Saturday, June 06, 2015

"I'm going to take my rights" is an invocation of Miranda rights

Debra Wilson won in State v. Aguirre, No. 106,570 (Kan. May 15, 2015), obtaining a new trial in a Riley County capital murder prosecution.  The primary issue in the case involved admission of statements obtained from interrogation of Mr. Aguirre.  The KSC described the environment of a first interrogation:
the interrogation began under the guise that the officers were simply trying to locate Tanya. But the questioning intensified as the detectives began refuting Aguirre's answers, becoming especially aggressive after the detectives confronted Aguirre with their knowledge that Tanya was dead. The interrogators told Aguirre that they knew he was lying about having no knowledge of Tanya's death and that lying would make him look worse than if he told the truth. They fed Aguirre the suggestion that Tanya's death might have been accidental, that Aguirre was probably bothered by the knowledge of what happened, and that it was time for Aguirre "to let it off [his] shoulders." They also used the tack of urging Aguirre to tell what happened so Tanya's family could find some peace.
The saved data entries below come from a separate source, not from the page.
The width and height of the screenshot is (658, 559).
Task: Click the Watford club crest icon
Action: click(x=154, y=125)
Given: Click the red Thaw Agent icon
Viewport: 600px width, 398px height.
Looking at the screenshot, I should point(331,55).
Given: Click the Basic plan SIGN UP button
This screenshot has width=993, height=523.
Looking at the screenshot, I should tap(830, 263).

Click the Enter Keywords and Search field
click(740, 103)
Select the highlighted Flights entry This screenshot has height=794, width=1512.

The KSC then quoted extensively from the interrogation and concluded that Mr. Aguirre's statement that "[t]his is—I guess where I, I'm going to take my rights," could not be reasonably understood to be anything other than an invocation of his Miranda rights.  The KSC held that continuing interrogation after invocation of Miranda required suppression.

The KSC also held that the Miranda violation tainted statements obtained in a second interrogation and required their suppression as well.
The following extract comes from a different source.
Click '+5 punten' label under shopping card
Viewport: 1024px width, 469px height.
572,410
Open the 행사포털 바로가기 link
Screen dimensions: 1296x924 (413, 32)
Finally, the KSC held that the state failed to prove the erroneous admission was harmless and, therefore reversed.

[Update: the state filed a motion for rehearing on June 4, 2015.]

[Further update: the KSC denied the motion for rehearing and the mandate issued on July 6, 2015.]

[Further update: on July 8, 2015, the state filed a motion to withdraw the mandate upon its notice of intent to file a petition for a writ of certiorari.]

[Further update: on July 20, 2015, the KSC withdrew its mandate pending the state's filing of a petition for a writ of certiorari.]







 

Saturday, May 23, 2015

Cell phone search incident to arrest violates Fourth Amendment

Washburn intern ReAnne Wentz and I won in State v. James, No. 106,083 (Kan. May 8, 2015), obtaining a suppression order in a Franklin County possession with intent to sell prosecution. An officer had arrested Mr. James after a traffic stop and went through text messages on his cell phone incident to that arrest, discovering some potentially incriminating text messages. The KSC held that a 2014 SCOTUS case, Riley v. California was controlling:
Riley decided two consolidated cases—one involving a smart phone and the other a less technologically sophisticated "flip" phone—both involving a warrantless search of a cell phone following arrest. The Riley Court declined to extend the Robinson rationale to the world of digital information, stating that "while Robinson's categorical rule strikes the appropriate balance in the context of physical objects, neither of its rationales has much force with respect to digital content on cell phones." Riley held that the risks to officer safety and of evidence destruction are significantly lessened in the context of "digital data" and that the privacy interests at stake are significantly heightened because digital data storage devices such as cell phones "place vast quantities of personal information literally in the hands of individuals." Because a search for digital data on a cell phone "bears little resemblance to the type of brief physical search considered in Robinson," the Court declined "to extend Robinson to searches of data on cell phones" and instead ruled that "officers must generally secure a warrant before conducting such a search." Riley was decided while this case was pending on appeal. As such, Riley controls the constitutional issue in this case.
The KSC rejected the state's alternative argument that Mr. James had consented to the cell phone search and, as a result, reversed and remanded with directions to suppress the cell phone text messages.